534 Days Without B III

BLM Braxton’s Life Matters,
Will

Saga 016 ~Today B The Day~

4600 words today. Well, 2300 for me, and then I’ll let B III talk. Only he has paws. So as I told him that Sunday in January a year ago. “I’ll help you,” and look how great that turned out. For his life, Camp NaNoWriMo, my existence? Today B The Day.

Sunday, July 17, 2022

Saga 016 ~Today B The Day~

To Will:
I AM a Billionaire right now, but I don’t think you can expect anything… special, sexy, or super. God’s day? No, the Dog.

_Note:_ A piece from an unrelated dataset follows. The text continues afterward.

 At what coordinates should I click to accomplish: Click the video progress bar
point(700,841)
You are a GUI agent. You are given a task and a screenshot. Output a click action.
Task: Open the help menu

Of course, B III was never, just a dog. And that’s what you want everyone to know someday. Maybe not today, maybe not tomorrow… But let me tell you something about today. I did not work my ass off all week for you to fuck up. Inevitably. Today’s the day. The day was 532 days ago, Sunday, January 31, 2021. How to save a life, my son B III ha. No, the day was Sunday, January 24, 2021. It was B III’s last week. As I hated the Day Job. I could go further than that. How many books have I “written,” and they sit here doing nothing like you want to do? Well, you didn’t fall back asleep. You won’t, right? Six Impossible Things:

  1. I WILL BE Finishing, Blackout: A Thriller (Possibly…)
    Failed
  2. I WILL BE Finishing Gathering, My Braxton’s Albums
    Failed
  3. I WILL BE Sending Gulp Off To Be Published
    Failed
  4. I WILL BE Keeping It In My Pants (Day 003 No Fap) Real Girls Are An Exception
    Failed (Day 003 No Fap)
  5. I WILL BE Getting A Tattoo Of My Son Little B III
    Failed
  6. I WILL BE The Man My Son Thinks I Am
    Failed

And yes, I failed every single one to get you here? One more reason you hate Sundays, right? An excellent chance to say, “Oh, I’ve Wasted My Life.” Um, mine for the week, you see. In a week, you’ll be saying the same thing. If writing has been of any use at all? It hasn’t. You will also return to the part of the story where you also wasted B III’s life. So ok, here we go. Fact! If you can write 5000 words… um 4600, You will be on your way. As the kids say, “FTW.” It doesn’t mean anything, really. Trying hard to avoid a Doctor’s visit. Ironic. That was my promise. But you’re, as I said. You are going to fuck it up wanting to, um, ok. What’s the word? FUCK! To be on Six Impossible Things:

  1. I WILL BE Finishing, Blackout: A Thriller, Erin Flanagan
  2. I WILL BE Finishing Gathering, My Braxton’s Albums
  3. I WILL BE Staying Ahead Of Camp NaNoWriMo
  4. I WILL BE Keeping It In My Pants (Day 003 No Fap) Real Girls Are An Exception
  5. I WILL BE Getting A Tattoo Of My Son Little B III
  6. I WILL BE The Man My Son Thinks I Am

So I’m “Beggin” you not to. And I don’t know why it’s even so important. Something I thought of Braxton while I cursed my Day Job. Every day should be the day to love him. Yet if you’re going to catch up with writing, with my work, and the word of God, that was Triple B. You know what you need to do. Treat today like the day he died. And write like every word is buying him a minute. Did they ever? As much as you want to believe another book… Remember, “My Turn To B III” would bring him back to life. If ever? Today B The Day.